- _EXTRACT_
● ● ● ● ●

The Case for a Neutral Metaphysical Position
by Peter Jones
Reason in metaphysics, even if it tries, as it professes, only to gain a priori insight into those laws which are confirmed by our most common experience, is constantly being brought to a standstill, and we are obliged again and again to retrace our steps, as they do not lead us where we want to go. As to unanimity among its participants, there is so little of it in metaphysics that it has rather become an arena that would become especially suited for those who wish to exercise themselves in mock fights, and where no combatant has as yet succeeded in gaining even an inch of ground that he could call his permanent possession.
One of the stranger properties of our universe is that it does not seem to conform to any clearly identifiable metaphysical position. In the 'western' or 'rational' tradition of philosophical investigation, firmly rooted in the system of philosophy, theology and teachings which was eventually to dominate medieval western Europe, we have been searching for a metaphysical position which would be consistent with reason and also account for the facts for more than two millennia and have not found one.
Yet if the universe is 'reasonable,' in the sense that we ourselves would judge a correct explanation of it reasonable if we knew and understood it as we must assume would be the case if we are rational philosophers then there is at least one metaphysical scheme which would meet this specification. But where is it? Why is it so difficult to find?

● ● ● ● ●

- _REQUEST 1_
In the records below, take the lines starting at the one containing "You are a computer-use agent. The" and ending at the one containing "pyautogui.click(x=21, y=24)", and arrange them as a JSON list of strings with one string per line, leaving out blank lines.

● ● ● ● ●

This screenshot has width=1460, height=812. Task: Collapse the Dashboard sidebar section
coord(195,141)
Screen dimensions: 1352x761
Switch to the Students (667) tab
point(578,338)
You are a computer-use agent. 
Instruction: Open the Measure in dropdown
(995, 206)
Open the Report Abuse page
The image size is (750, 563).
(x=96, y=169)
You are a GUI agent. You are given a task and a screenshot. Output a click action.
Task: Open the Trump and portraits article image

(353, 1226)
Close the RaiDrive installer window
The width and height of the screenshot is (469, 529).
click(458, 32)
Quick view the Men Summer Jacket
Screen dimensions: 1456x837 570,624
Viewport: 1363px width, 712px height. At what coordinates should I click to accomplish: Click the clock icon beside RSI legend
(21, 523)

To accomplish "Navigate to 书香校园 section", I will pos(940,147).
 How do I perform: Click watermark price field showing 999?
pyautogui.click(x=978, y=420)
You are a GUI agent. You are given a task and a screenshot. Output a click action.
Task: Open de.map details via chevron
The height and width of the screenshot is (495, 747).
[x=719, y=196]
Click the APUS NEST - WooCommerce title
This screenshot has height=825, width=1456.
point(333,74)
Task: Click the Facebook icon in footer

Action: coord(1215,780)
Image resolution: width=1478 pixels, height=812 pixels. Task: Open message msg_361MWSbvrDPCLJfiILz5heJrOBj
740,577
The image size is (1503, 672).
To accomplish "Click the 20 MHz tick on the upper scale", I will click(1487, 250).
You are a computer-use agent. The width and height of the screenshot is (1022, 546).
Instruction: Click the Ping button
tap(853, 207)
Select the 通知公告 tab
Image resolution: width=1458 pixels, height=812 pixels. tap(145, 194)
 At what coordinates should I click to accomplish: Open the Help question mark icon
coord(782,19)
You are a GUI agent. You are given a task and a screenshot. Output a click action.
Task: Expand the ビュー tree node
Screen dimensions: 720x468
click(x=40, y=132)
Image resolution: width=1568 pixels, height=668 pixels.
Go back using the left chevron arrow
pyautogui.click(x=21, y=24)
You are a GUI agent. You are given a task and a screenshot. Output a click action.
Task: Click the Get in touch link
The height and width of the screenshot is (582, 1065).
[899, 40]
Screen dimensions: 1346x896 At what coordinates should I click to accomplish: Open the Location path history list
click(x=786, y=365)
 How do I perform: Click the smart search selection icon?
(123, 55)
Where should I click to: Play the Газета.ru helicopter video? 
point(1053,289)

● ● ● ● ●

- _REQUEST 2_
According to the essay, for how long have we been searching for a metaphysical position that would be consistent with reason and also account for the facts?

- _FULL ANSWER 1_
[
  "You are a computer-use agent. The width and height of the screenshot is (1022, 546).",
  "Instruction: Click the Ping button",
  "tap(853, 207)",
  "Select the 通知公告 tab",
  "Image resolution: width=1458 pixels, height=812 pixels. tap(145, 194)",
  " At what coordinates should I click to accomplish: Open the Help question mark icon",
  "coord(782,19)",
  "You are a GUI agent. You are given a task and a screenshot. Output a click action.",
  "Task: Expand the ビュー tree node",
  "Screen dimensions: 720x468",
  "click(x=40, y=132)",
  "Image resolution: width=1568 pixels, height=668 pixels.",
  "Go back using the left chevron arrow",
  "pyautogui.click(x=21, y=24)"
]

- _FULL ANSWER 2_
For more than two millennia.